Many years ago I had an article rejected from a neurology journal. One of the reviewers stated that my observation of a deleterious effect of the drug treatment of Parkinson's disease was not new, and, more importantly, might result in misunderstandings that would lead doctors to not use the drug when indicated. It would therefore be better, he opined, for doctors to not know about this problem (which evidently was known anyway). Luckily I persevered and had the article published in a more prestigious journal with a much larger readership. The comment, suggesting hiding an iatrogenic problem to "save" doctors from themselves, has, however, stayed with me.

It is therefore somewhat ironic that I am now in the position of stating something similar about another syndrome, normal pressure hydrocephalus (NPH). I think that few neurologists would differ with my opinion that many more people have been hurt than helped by being diagnosed with this condition.

NPH is generally defined as an idiopathic triad consisting of dementia, urinary incontinence and a gait abnormality. It is a rare syndrome, occurring in about one person per million people per year, which translates into one person having the syndrome each year in Rhode Island. Yet NPH is a commonly considered diagnosis in the evaluation of demented people, partly because dementing disorders are so rarely reversible that no one wants to miss one that is. Interestingly, what few doctors appreciate, is that dementia is a minor feature of this disorder, and when dementia is prominent, the patient does not have NPH.

About ten years ago I was asked to write a chapter on gait disorders for a geriatrics textbook, then in its fifth edition or so. I told the editor that I wanted to include NPH in my chapter but he responded that NPH should be in the chapter on dementia. I argued my point and two weeks later he called me to say that after he thought about his own experience with NPH over four decades at a major medical university, he couldn't recall a single case in which shunting reversed a significant dementia. NPH was included in my chapter.

The main problem with the diagnosis of NPH is that it is a syndrome. There is no pathology. The second main problem is that the literature describing it is of poor quality and contradictory. The third problem is that its triad of symptoms is very common in virtually every dementing syndrome. Later stage Alzheimer patients, vascular dementia patients and patients with dementia with Lewy bodies generally develop parkinsonian features with gait dysfunction that falls well into the highly variable descriptions of the gait abnormality of NPH, and urinary incontinence is extremely common as well. Therefore the only determinant of NPH is the imaging study. These usually show atrophy. What varies therefore is the distribution and amount of the atrophy, but in non-diagnostic fashion.

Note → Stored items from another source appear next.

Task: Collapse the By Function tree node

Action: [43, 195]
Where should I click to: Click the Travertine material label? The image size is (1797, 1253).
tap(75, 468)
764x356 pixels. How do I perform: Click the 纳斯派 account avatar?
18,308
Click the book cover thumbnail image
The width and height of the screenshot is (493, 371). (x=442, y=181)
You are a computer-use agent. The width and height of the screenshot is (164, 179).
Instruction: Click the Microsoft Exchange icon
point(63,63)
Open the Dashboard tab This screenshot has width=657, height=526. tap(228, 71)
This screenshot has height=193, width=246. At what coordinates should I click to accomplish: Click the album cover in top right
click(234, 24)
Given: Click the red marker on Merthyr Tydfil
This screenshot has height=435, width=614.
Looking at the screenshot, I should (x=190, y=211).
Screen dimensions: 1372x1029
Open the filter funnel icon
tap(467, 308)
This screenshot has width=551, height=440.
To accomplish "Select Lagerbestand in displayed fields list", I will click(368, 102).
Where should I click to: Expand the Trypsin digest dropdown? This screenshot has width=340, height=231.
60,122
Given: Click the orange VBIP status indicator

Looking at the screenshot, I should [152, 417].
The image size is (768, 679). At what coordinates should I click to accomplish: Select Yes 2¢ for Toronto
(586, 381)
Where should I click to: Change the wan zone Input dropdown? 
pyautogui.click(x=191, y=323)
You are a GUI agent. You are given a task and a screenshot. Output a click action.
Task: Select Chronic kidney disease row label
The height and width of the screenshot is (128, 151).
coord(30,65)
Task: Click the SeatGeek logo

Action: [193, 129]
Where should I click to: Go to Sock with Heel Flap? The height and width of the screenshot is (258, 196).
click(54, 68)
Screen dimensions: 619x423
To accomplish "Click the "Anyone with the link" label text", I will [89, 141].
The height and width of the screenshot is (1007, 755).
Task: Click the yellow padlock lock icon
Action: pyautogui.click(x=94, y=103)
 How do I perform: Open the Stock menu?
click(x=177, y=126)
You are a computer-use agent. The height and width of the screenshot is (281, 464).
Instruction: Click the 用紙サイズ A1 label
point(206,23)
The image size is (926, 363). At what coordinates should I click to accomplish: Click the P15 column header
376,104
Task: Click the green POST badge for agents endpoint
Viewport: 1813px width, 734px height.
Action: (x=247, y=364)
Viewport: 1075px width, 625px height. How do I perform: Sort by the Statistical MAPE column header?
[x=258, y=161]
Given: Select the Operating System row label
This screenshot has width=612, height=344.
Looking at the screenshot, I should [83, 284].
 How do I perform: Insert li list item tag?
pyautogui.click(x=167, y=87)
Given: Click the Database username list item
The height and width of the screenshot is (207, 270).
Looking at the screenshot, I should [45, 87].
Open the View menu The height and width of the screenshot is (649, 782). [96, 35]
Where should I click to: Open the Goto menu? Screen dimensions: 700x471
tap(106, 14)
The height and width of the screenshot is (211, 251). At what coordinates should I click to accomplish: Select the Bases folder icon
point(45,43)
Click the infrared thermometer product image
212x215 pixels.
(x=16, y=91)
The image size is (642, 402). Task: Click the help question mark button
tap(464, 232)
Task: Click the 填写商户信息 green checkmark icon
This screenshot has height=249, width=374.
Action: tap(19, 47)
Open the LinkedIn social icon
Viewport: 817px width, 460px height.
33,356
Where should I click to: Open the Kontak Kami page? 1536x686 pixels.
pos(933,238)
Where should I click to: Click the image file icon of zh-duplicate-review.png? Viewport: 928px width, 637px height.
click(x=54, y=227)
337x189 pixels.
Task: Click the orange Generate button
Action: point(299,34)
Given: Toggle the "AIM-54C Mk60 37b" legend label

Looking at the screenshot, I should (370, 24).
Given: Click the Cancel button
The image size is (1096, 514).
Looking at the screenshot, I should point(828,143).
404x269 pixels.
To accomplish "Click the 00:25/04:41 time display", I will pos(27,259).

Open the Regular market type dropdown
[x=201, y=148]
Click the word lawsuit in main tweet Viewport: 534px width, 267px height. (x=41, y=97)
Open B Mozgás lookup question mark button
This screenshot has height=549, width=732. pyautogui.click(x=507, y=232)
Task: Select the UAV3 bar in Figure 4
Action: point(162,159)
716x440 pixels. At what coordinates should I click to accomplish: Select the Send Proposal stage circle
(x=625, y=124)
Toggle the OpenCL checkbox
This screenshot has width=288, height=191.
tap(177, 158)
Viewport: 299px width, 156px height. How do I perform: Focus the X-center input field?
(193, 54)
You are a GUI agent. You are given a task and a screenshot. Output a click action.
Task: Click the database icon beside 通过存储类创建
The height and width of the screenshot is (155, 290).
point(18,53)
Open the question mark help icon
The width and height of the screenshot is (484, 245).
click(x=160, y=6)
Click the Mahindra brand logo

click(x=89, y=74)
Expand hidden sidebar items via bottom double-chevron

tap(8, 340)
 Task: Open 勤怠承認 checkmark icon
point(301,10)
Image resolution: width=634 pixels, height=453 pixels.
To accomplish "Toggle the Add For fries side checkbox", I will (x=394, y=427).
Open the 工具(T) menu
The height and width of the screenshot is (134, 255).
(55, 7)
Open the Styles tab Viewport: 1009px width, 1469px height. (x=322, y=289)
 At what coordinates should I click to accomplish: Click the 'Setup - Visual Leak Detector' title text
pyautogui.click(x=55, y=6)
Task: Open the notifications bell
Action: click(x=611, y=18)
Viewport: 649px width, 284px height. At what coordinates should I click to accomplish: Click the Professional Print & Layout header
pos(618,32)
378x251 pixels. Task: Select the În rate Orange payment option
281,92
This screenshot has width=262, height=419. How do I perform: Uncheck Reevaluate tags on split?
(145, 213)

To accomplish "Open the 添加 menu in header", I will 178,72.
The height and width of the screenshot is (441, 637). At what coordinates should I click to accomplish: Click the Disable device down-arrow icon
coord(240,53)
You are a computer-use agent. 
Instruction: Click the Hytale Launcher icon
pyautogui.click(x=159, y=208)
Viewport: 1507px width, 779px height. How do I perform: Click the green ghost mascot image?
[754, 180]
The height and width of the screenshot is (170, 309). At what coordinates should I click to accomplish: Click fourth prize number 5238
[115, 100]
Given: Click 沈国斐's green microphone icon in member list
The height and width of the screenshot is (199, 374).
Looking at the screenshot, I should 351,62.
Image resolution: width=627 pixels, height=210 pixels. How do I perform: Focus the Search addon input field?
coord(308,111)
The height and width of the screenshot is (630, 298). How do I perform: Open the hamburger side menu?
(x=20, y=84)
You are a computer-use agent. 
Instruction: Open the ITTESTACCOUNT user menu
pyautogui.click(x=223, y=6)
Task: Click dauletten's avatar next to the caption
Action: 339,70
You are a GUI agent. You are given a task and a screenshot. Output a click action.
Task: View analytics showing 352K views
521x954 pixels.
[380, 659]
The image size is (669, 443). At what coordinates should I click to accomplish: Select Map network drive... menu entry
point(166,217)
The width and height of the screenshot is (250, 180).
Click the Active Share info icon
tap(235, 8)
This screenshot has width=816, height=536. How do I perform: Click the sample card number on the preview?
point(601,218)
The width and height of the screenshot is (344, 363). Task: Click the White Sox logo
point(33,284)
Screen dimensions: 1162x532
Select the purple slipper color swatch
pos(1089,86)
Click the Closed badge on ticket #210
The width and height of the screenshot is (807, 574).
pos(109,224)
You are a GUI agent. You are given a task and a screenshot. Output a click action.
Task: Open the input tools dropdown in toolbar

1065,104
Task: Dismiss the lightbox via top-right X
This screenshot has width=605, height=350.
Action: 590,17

The only way to diagnose NPH is to shunt the patient. While a variety of diagnostic tests have been proposed, none have been found to be reliable. They either overlook patients who benefit from shunting, or indicate that shunting will help the patient and it doesn't. And shunting itself sometimes produces only a temporary benefit. This temporary benefit is thought to explain why the reports of shunting efficacy in the surgical literature are so much better than reports published elsewhere. The follow up time is generally much shorter.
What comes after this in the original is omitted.